Copy every line from the one containing "Instruction: Click the line" through the last line of the records below, both included, and nothing else.

ENTRIES SUPPLIED START

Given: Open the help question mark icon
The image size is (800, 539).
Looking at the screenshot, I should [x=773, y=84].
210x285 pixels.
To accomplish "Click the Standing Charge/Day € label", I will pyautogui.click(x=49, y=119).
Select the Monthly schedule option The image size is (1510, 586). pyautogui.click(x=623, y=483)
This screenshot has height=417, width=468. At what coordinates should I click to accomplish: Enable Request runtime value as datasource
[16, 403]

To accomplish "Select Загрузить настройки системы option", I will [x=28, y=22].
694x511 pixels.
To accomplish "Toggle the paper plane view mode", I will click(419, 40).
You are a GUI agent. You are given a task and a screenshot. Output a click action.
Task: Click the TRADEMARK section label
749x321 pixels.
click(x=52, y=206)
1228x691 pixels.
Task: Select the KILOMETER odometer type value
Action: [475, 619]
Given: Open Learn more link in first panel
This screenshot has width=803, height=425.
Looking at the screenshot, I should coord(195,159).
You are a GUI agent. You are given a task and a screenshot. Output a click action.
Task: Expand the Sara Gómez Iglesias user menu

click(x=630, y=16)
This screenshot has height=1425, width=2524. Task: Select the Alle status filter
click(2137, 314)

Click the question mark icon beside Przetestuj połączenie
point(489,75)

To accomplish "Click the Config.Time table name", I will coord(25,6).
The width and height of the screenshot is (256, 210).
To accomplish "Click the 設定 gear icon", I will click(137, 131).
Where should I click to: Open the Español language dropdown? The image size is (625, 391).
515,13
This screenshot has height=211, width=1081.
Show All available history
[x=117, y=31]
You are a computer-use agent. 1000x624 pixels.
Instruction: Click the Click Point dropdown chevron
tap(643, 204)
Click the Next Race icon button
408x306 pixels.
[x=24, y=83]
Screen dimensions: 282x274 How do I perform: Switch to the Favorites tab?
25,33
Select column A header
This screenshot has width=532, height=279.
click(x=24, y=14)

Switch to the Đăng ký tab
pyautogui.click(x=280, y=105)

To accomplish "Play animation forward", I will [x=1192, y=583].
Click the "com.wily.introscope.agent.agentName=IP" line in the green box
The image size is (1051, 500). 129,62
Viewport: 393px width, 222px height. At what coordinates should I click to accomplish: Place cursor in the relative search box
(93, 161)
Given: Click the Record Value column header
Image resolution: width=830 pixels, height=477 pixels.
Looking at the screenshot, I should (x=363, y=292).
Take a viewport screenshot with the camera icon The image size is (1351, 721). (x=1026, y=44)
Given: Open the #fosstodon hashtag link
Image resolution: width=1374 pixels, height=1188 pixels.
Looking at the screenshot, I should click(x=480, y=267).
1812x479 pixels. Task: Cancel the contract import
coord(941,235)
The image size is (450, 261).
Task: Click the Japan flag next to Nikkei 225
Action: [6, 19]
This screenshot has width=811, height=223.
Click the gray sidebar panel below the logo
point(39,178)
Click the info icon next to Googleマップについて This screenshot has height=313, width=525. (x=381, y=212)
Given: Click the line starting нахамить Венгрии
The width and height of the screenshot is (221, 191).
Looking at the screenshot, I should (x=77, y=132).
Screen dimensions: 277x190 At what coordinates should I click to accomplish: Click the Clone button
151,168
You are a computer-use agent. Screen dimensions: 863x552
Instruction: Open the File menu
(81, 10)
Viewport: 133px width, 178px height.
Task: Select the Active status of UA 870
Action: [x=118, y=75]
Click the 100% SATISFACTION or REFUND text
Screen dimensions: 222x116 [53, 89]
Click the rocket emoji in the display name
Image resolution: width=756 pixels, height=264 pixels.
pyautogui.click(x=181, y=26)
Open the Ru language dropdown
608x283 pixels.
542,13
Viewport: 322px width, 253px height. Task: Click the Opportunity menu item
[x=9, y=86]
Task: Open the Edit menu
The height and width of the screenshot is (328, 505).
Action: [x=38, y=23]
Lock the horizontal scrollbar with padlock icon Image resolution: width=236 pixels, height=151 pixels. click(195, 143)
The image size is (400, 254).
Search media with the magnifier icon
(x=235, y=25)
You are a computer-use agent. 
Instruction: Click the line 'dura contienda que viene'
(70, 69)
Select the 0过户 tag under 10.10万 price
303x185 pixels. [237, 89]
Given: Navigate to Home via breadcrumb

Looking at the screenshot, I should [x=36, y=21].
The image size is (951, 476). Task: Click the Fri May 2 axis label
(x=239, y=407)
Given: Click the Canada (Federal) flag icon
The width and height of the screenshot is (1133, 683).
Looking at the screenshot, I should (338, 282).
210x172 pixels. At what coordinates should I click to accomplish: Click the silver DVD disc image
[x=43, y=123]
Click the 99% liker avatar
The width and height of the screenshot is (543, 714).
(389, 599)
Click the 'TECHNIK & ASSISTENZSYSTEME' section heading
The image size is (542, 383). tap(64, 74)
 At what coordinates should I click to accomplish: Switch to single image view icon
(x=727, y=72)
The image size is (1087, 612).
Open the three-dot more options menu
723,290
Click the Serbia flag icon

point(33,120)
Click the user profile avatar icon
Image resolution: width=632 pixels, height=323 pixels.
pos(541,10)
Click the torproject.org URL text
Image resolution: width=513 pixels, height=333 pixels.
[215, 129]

ENTRIES SUPPLIED END

| REPLY |
Instruction: Click the line 'dura contienda que viene'
(70, 69)
Select the 0过户 tag under 10.10万 price
303x185 pixels. [237, 89]
Given: Navigate to Home via breadcrumb

Looking at the screenshot, I should [x=36, y=21].
The image size is (951, 476). Task: Click the Fri May 2 axis label
(x=239, y=407)
Given: Click the Canada (Federal) flag icon
The width and height of the screenshot is (1133, 683).
Looking at the screenshot, I should (338, 282).
210x172 pixels. At what coordinates should I click to accomplish: Click the silver DVD disc image
[x=43, y=123]
Click the 99% liker avatar
The width and height of the screenshot is (543, 714).
(389, 599)
Click the 'TECHNIK & ASSISTENZSYSTEME' section heading
The image size is (542, 383). tap(64, 74)
 At what coordinates should I click to accomplish: Switch to single image view icon
(x=727, y=72)
The image size is (1087, 612).
Open the three-dot more options menu
723,290
Click the Serbia flag icon

point(33,120)
Click the user profile avatar icon
Image resolution: width=632 pixels, height=323 pixels.
pos(541,10)
Click the torproject.org URL text
Image resolution: width=513 pixels, height=333 pixels.
[215, 129]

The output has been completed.